И тут я снова начинаю упиваться проникновенностью авторского стиля, этим выражением самоироничного взгляда как бы на себя со стороны. На себя, на свою героиню. И я, читатель, уже невольно померяю себя этим же взглядом с толикой иронии на собственное стояние в "очереди на исповедь". И будто планетарно сквозящая истина кометой витает где-то рядом в стенах храма, но невозможно ухватить ее, невозможно осязать…
И здесь пленяет завораживающая манера автора передавать то самое внутренне волнующее состояние:
"“Постница ты этакая!” — опять внезапно подумалось ей, словно ветер сквозной прошел над душою и возмутил, взморщил покойные воды. И почудилась ей невольная кривая улыбка на ее собственных губах. Хотя она знала, что в церкви всегда мрачнеет и падает духом от осознания совершенно неподъемной для одной души греховности. И уж точно, что никогда не улыбается.
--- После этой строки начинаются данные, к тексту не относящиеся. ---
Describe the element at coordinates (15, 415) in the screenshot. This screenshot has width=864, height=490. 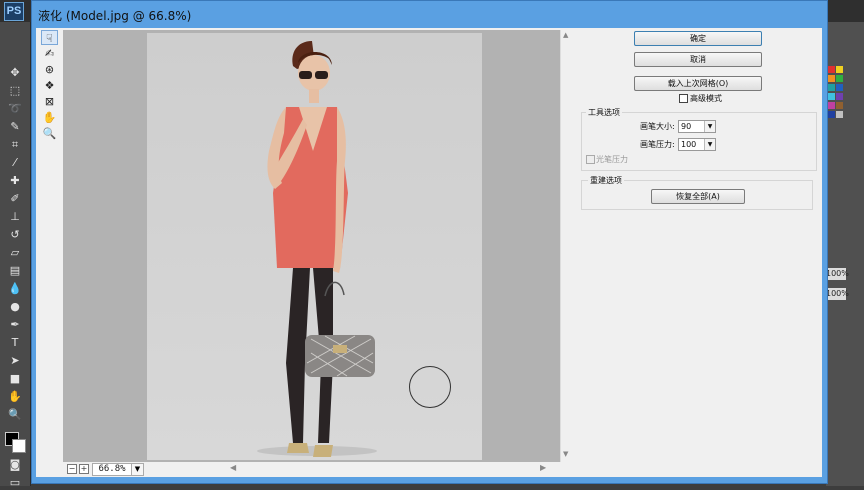
I see `zoom-tool-icon: 🔍` at that location.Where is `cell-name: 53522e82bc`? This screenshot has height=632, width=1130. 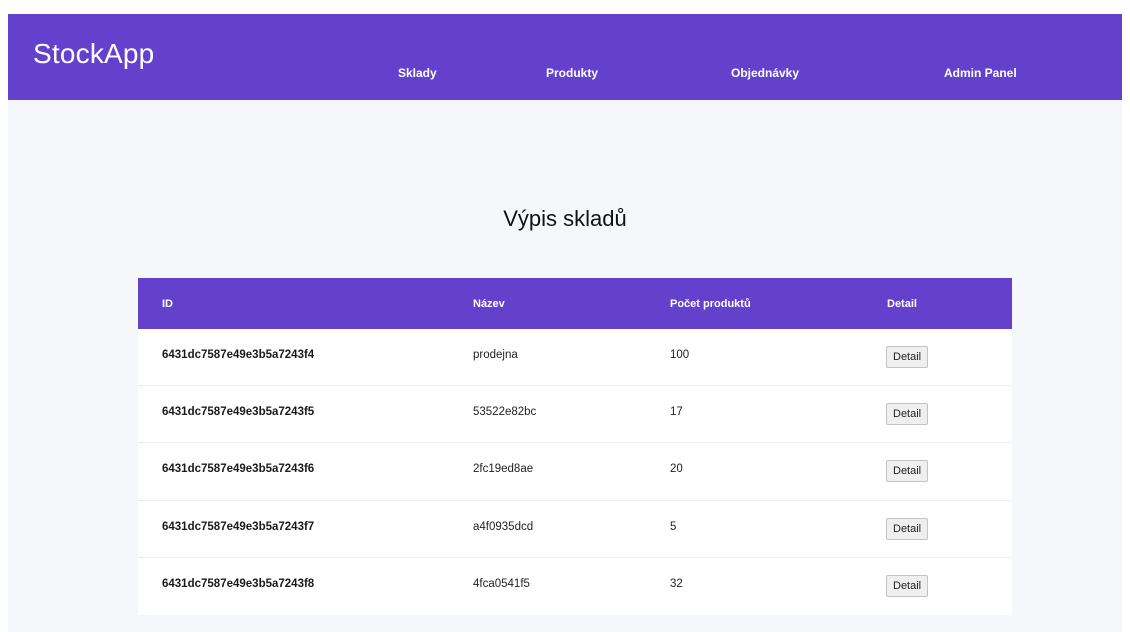
cell-name: 53522e82bc is located at coordinates (505, 412).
И вдруг... Ну, в общем... Ни к селу, ни к городу... Ничто не предвещало, так сказать... Тихо было на душе, бережно... Или это была только иллюзия? А как же: постница ты этакая? Вот где уже были истоки этой... ну, просто неуместной, что ли, и несправедливой, если честно сказать, мысли. А слова эти сказаны были как бы вслух и кем-то другим, но и это не оправдание. Короче: ”Рисованый балаган!“. Вот что прокричалось в полный голос в мозгу Ираиды. И она ужаснулась услышанному".
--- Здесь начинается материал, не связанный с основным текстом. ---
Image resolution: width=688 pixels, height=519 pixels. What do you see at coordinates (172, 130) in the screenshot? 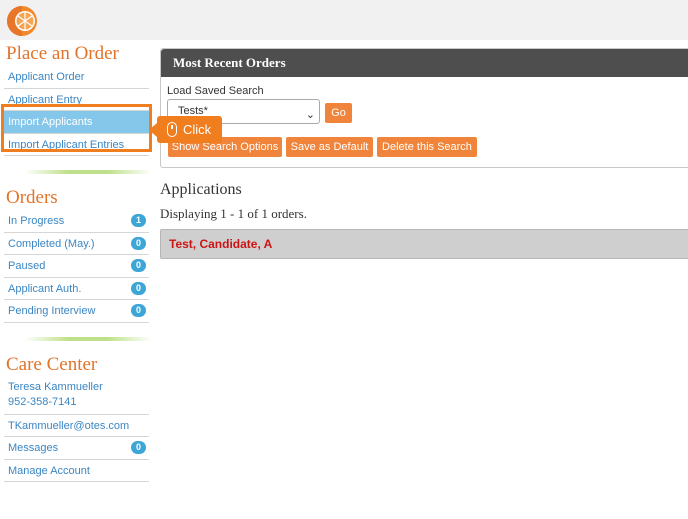
I see `mouse-icon` at bounding box center [172, 130].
И вот уже ловлю себя на мысли, что вместе с Ираидой сочувствую тому, "как побледнел и отшатнулся священник". Видно пришлый исповедующийся, бесцеремонно просочившийся сквозь очередь, сказал что-то такое, отчего отец Александр не дал ему разрешительной молитвы, не допустил, как видно, к причастию". И удивляюсь вместе с героиней, как же священник пропускает все это через свое сердце! Как же ему должно быть плохо от этого непомерного груза тяжести людских грехов…
И уже потом, "облегченная исповедью и осчастливленная причастием, она с рассеянной полуулыбкой смотрела из окна троллейбуса на почти безлюдные, пыльные летние улицы…" Хотя — "Ей казалось, что священник и слушал ее вполуха, и смотрел как бы поверх головы, а думал, может быть, об этом кремнистом, приземистом носителе страшной и опасной тайны". Нет, она улыбалась. И пожалуй, улыбалась не самому очищению от грехов, а собственной вере в то, что такое очищение возможно. Как возможно задаться внутренним вопросом: "Что Ти принесу? Что Ти воздам, Владыко?"
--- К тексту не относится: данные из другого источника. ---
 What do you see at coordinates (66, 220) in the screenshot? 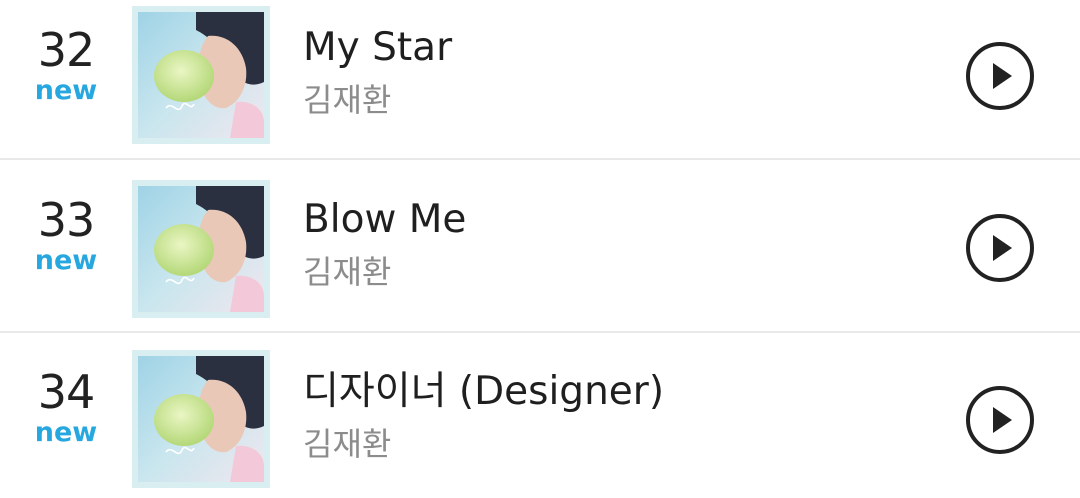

Лично меня рассказ наталкивает на мысль: "Не существует никакого отпущения грехов! Ни в храме земном, ни в небесах. И потому жить надо, или хотя бы стараться жить, именно по Божьим заповедям!" У кого-то могут возникнуть иные мысли в "очереди на исповедь". Ведь в том и мастерство писателя — помочь читателю включить свой собственный мыслительный процесс. И Лидии Григорьевой, кажется, это вполне удалось. Ведь в каждом ее рассказе живет своя — Божья искра! Искра, со стремительной скоростью перелетающая от полыхающего букета тюльпанов в ночном такси до полыхающего оперения птиц в долине. В долине, где по моему ощущению, уже ничего не происходит. И уже не сам человек, а эта искра пронеслась по мосту жизни с шаткими ступенями. Она неслась, будоража сердце и приподнимая душу. Она неслась от видимости блаженства бытия в блаженное — ХОЧУ НЕ БЫТЬ!